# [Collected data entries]
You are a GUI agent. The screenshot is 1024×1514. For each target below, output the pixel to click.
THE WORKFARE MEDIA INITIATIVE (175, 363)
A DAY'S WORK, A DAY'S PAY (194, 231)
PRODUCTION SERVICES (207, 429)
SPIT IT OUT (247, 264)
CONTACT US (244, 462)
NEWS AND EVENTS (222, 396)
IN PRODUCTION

# [WORK ORDER]
Give back all of the records exactly as they were provided above.

# [WRITTEN ANSWER]
You are a GUI agent. The screenshot is 1024×1514. For each target below, output the pixel to click.
THE WORKFARE MEDIA INITIATIVE (175, 363)
A DAY'S WORK, A DAY'S PAY (194, 231)
PRODUCTION SERVICES (207, 429)
SPIT IT OUT (247, 264)
CONTACT US (244, 462)
NEWS AND EVENTS (222, 396)
IN PRODUCTION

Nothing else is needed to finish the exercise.